Диджордже подошел к дочери и с отчаянием посмотрел на нее.
— Подобный разговор — просто позор для отца и его дитяти. Такое больше не повторится, бамбина?
— Нет, папа, не повторится, — тихо ответила Андреа.
— Ты скажешь этому Ламбретта, чтобы он проваливал ко всем чертям.
Андреа тяжело вздохнула.
— Да, папа. Он придет к нам на обед, и тогда я скажу ему.
— Хочешь, я сам дам ему от ворот поворот? — с нежностью глядя на дочь, предложил Диджордже.
— Да, да, пожалуйста, — глаза девушки наполнились слезами. Она вскочила на ноги и с плачем бросилась вон из комнаты. — Извини меня, папа!
Диджордже схватил со стола тяжелую хрустальную пепельницу и что было сил хватил ею о стену.
— И ты меня тоже, бамбина, — прошептал он в пустоту.
Глава 13
Дворецкий, мужчина с квадратными плечами и стальным взглядом, пригласил Болана пройти в салон. Маку бросилось в глаза, что его классический костюм-двойка сидел на нем превосходно, но пиджак не столько скрывал, сколько выставлял напоказ пистолет, который «дворецкий» носил слева в кобуре под мышкой. Дворецкий предложил напитки, и Болан взял с подноса высокий стакан со скотчем. Отхлебнув глоток, он удобно устроился в глубоком кожаном кресле. У правого локтя тут же появилась пепельница на высокой подставке. Охранник молча откланялся и оставил Мака в одиночестве.

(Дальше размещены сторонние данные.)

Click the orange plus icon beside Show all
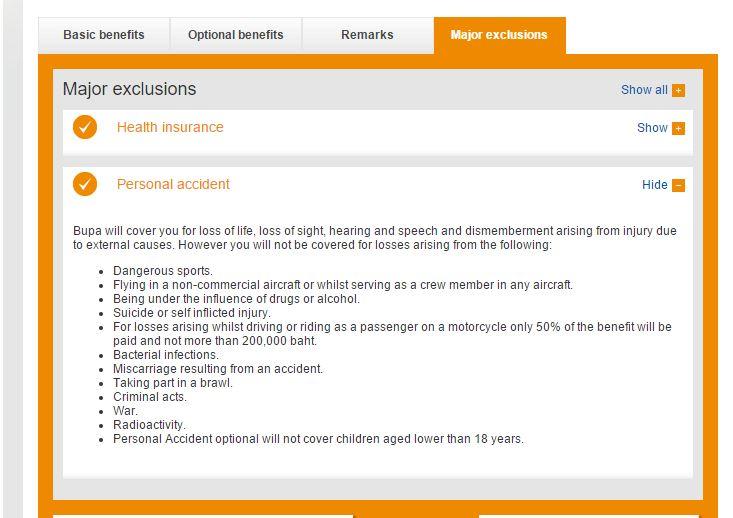 coord(678,90)
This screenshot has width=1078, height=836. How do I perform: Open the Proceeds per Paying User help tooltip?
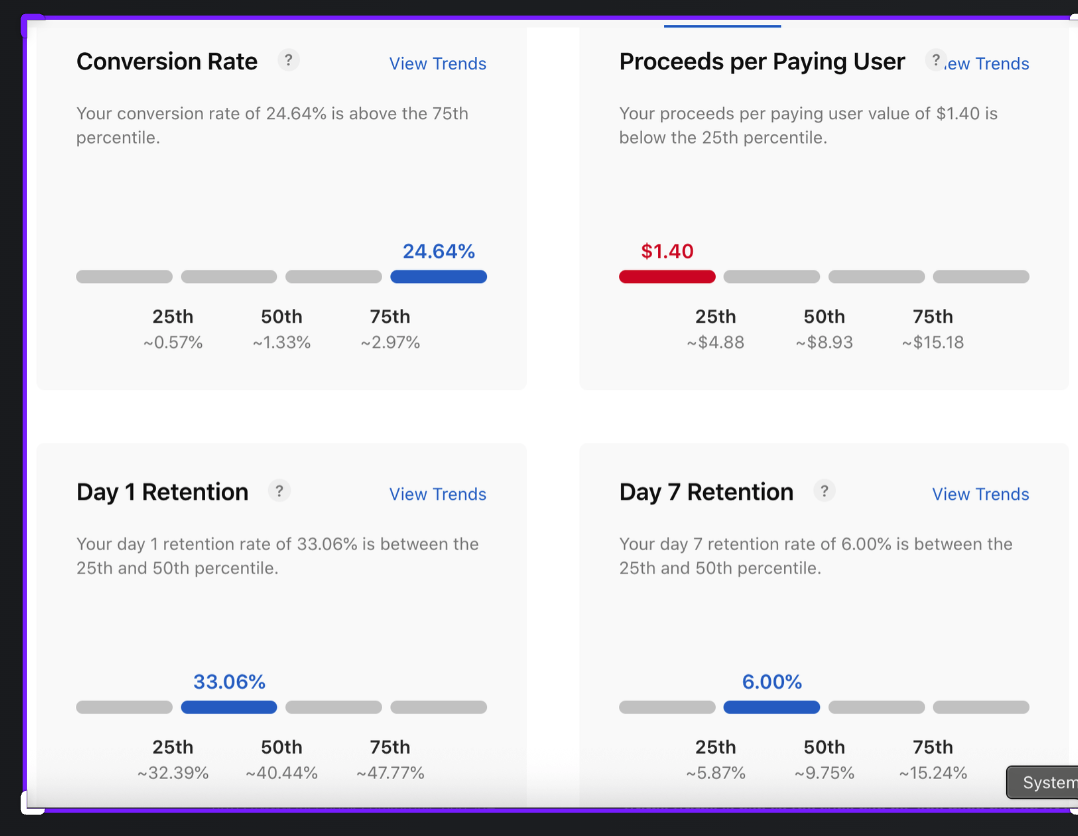pos(935,60)
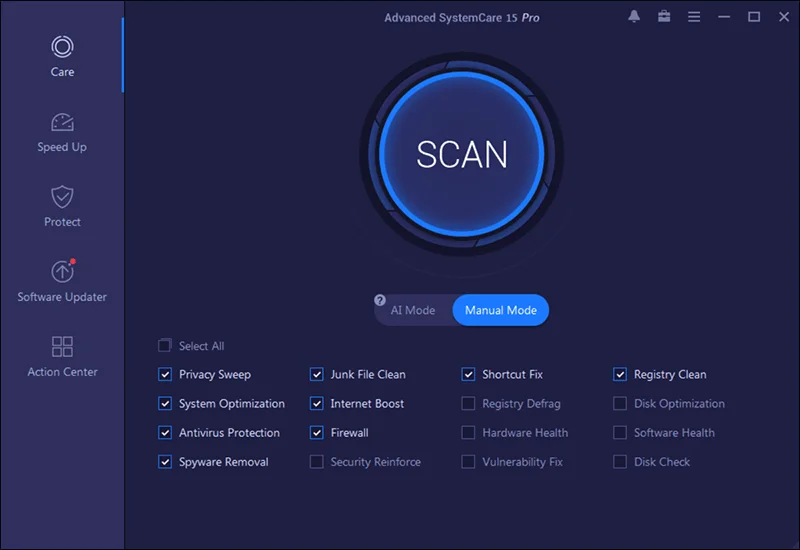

Неяркий свет скрадывал пространство и оживлял неясные, едва очерченные тени. Взгляд Болана скользнул по стеллажам, забитым дорогими книгами, страниц которых явно не касалась ничья рука. Мак ощутил неприятный холодок, заставивший его вздрогнуть: за ним наблюдали, он чувствовал это. Болан спокойно вытащил сигарету, прикурил, потом встал и одним глотком осушил свой стакан. Поставив его на поднос, он расстегнул пиджак и, не скрываясь, проверил состояние своего револьвера. Убедившись, что все в полном порядке, Мак снова застегнул пиджак и стал бесцельно бродить по салону-библиотеке из угла в угол. Его ожидание продлилось не так уж и долго: дверь распахнулась, и в салон вошли два человека. Одного из них Болан узнал сразу: гладколицый молодой парень, напоминавший студента университета, был одним из охранников виллы. Его спутник походил на боксера-тяжеловеса, хотя передвигался с завидной легкостью и даже изяществом. Его широченные плечи и лицо цвета рубленой говядины внушали определенное почтение. Подкачали только ноги — он вполне мог носить детскую обувь. Этого человека Болан встретил сегодня, уезжая с виллы. Молодой застыл у двери, даже не пытаясь спрятать свой кольт 38. Здоровяк подошел к Болану и остановился справа от него.
— В декларации вы забыли указать свой инструмент, — вполне дружелюбно, хотя и не без иронии заявил «Маленькие Ножки».